Nickel currently has Embark as his breakfast and Primal frozen raw as his dinner. If I switched over to S&C's, I am going to rehydrate the food.


----------



## newspoomom (Jun 16, 2010)

I've been feeding Honest Kitchen for almost a year now. It's not my dogs' entire meal, but I mix it in. I was doing Honest Kitchen with a frozen meat patty, like Stella and Chewy's, but now I have been doing my own raw with Honest Kitchen. I've used Preference, Embark, and Keen, and I like them all.

If you go to the Honest Kitchen website, you will see countless testimonials as to the quality of the food and the amazing health improvements resultant of feeding it. But, I suspect you already know that and were just looking for additional feedback here... Good luck!


----------



## neVar (Dec 25, 2009)

i used HK for over a year and was quite happy with it. personally though it's not grain free in most of their formula's and i prefer grain free when i can. 

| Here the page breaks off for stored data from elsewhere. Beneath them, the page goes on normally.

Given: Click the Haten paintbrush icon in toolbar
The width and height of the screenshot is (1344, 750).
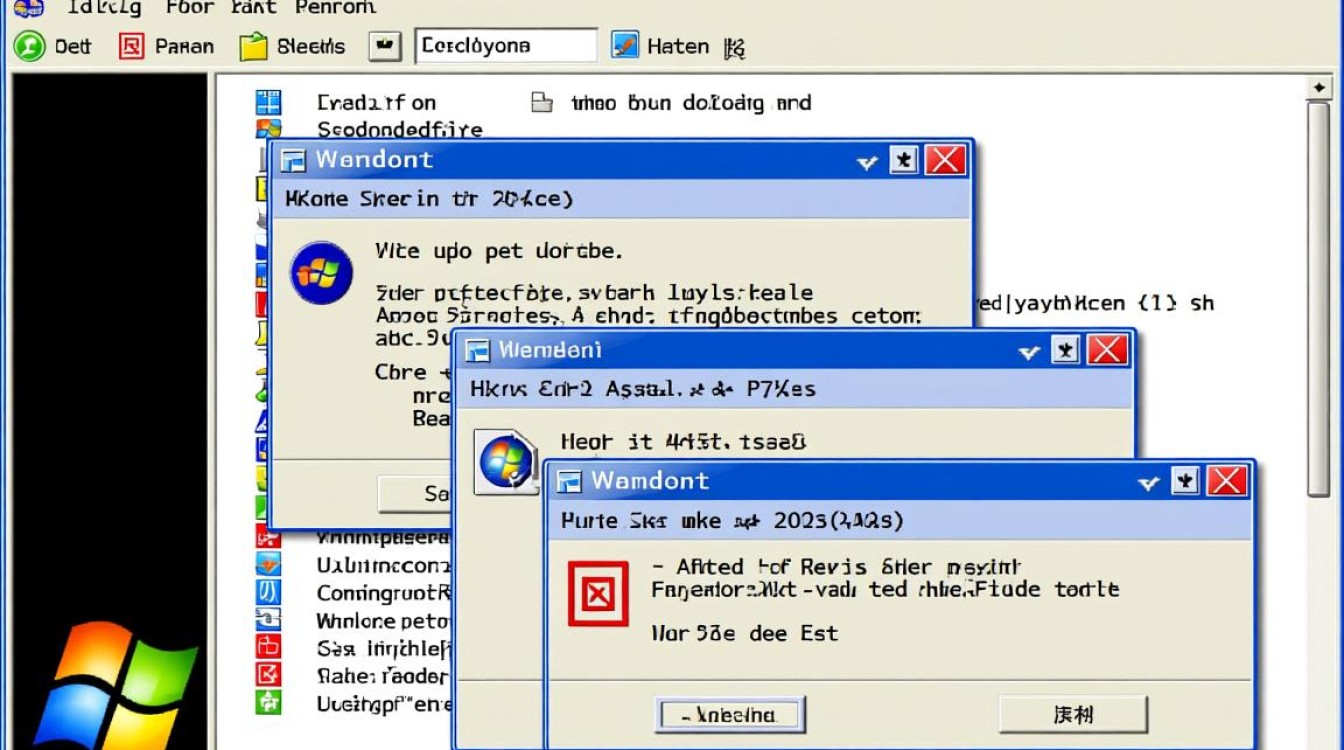Looking at the screenshot, I should [625, 46].
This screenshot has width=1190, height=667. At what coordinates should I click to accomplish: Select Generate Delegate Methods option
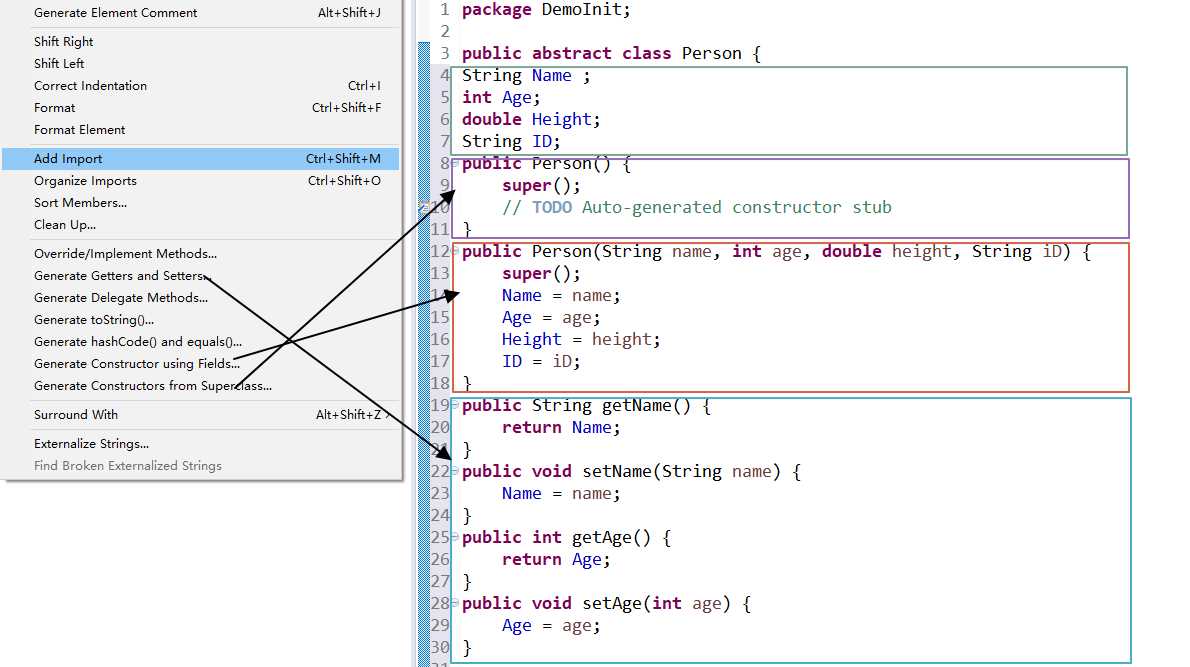120,298
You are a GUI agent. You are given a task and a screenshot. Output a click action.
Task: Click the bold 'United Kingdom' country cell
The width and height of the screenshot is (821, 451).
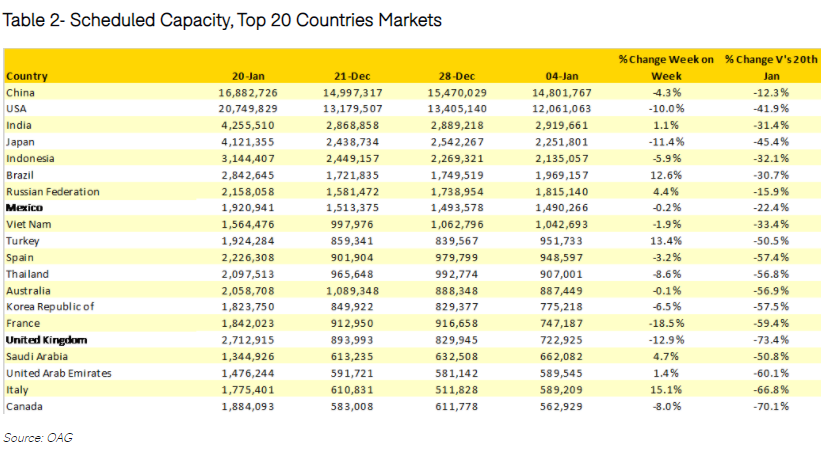pyautogui.click(x=46, y=340)
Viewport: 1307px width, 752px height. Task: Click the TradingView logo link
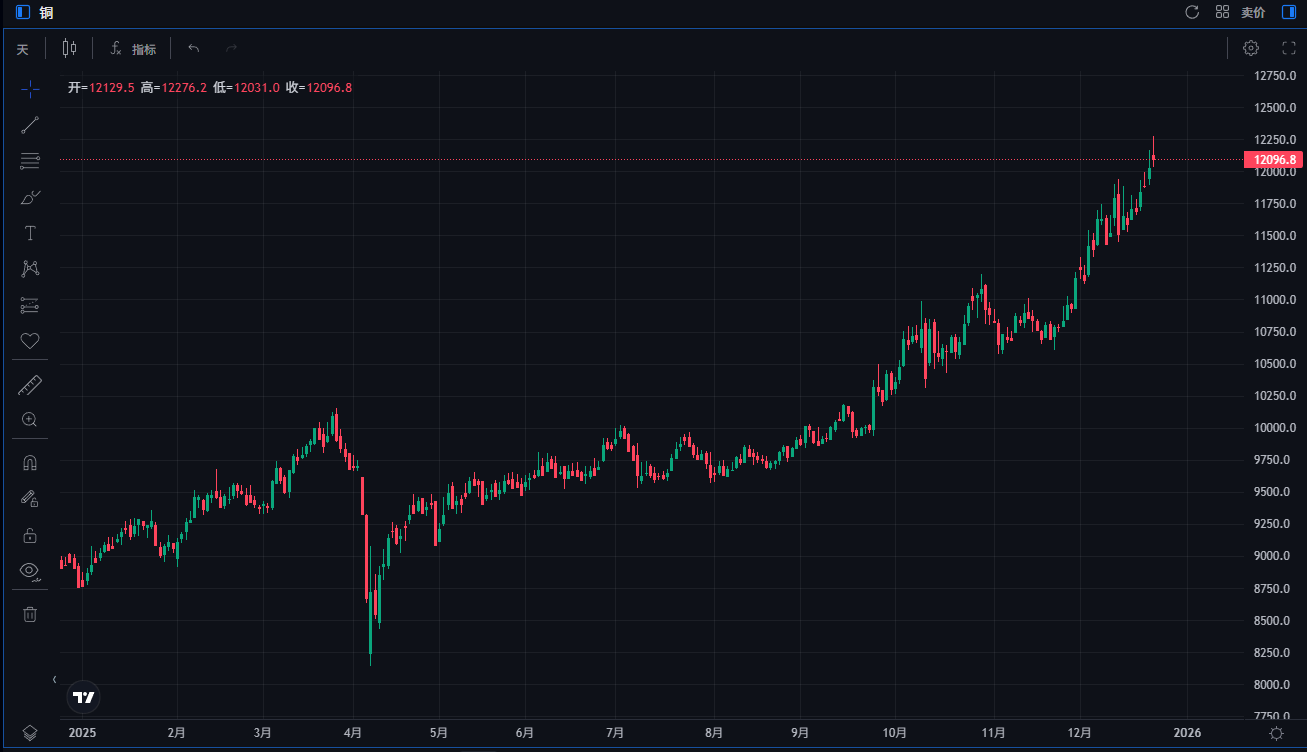pyautogui.click(x=84, y=697)
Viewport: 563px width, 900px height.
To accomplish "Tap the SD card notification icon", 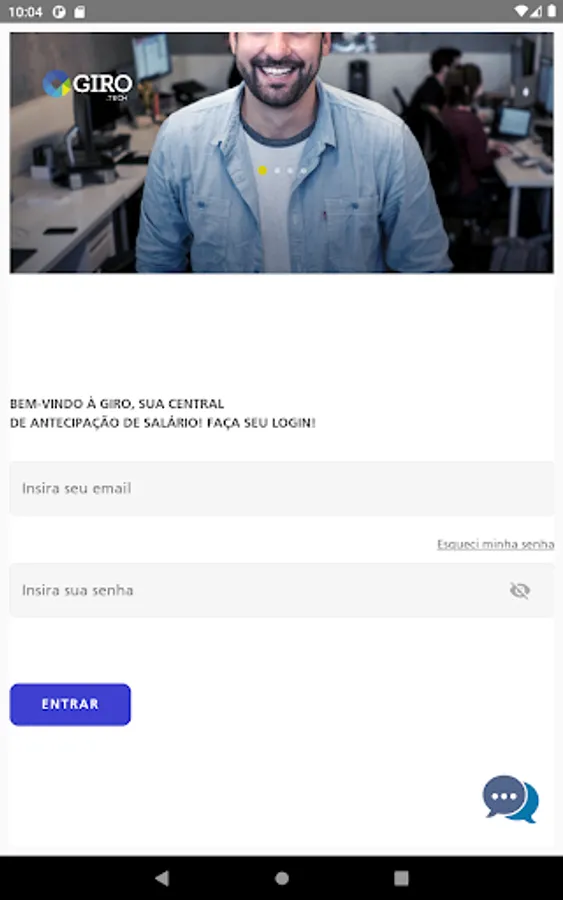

i think dehydrated raw is at least as good as the top quality kibbles- if not better (Not as processed). I do dehydrated when we travel too


----------



## schnauzerpoodle (Apr 21, 2010)

neVar said:


> i used HK for over a year and was quite happy with it. personally though it's not grain free in most of their formula's and i prefer grain free when i can.
> 
> i think dehydrated raw is at least as good as the top quality kibbles- if not better (Not as processed). I do dehydrated when we travel too



I think both HK Force and HK Embark are grain-free and gluten-free. Comparing Our Foods | The Honest Kitchen


----------



## cdensmore (Jul 13, 2010)

I use HK Preference, which is grain and gluten free, as an add in to her raw meat. I think it adds some fiber, and the occasional bit of Vit. C. She probably doesn't need it, it just makes me feel better. Even though I love raw feeding, it's hard to shake off the years of indoctrination by the pet food companies.

I will use their other blends with meat when we travel, and next summer I am going to use some of their liquid blends to make popsicles for her. 

I really like the quality, and I buy the biggest box, and go through it in about 3 weeks, using 1/2-1 cup rehydrated a day.


----------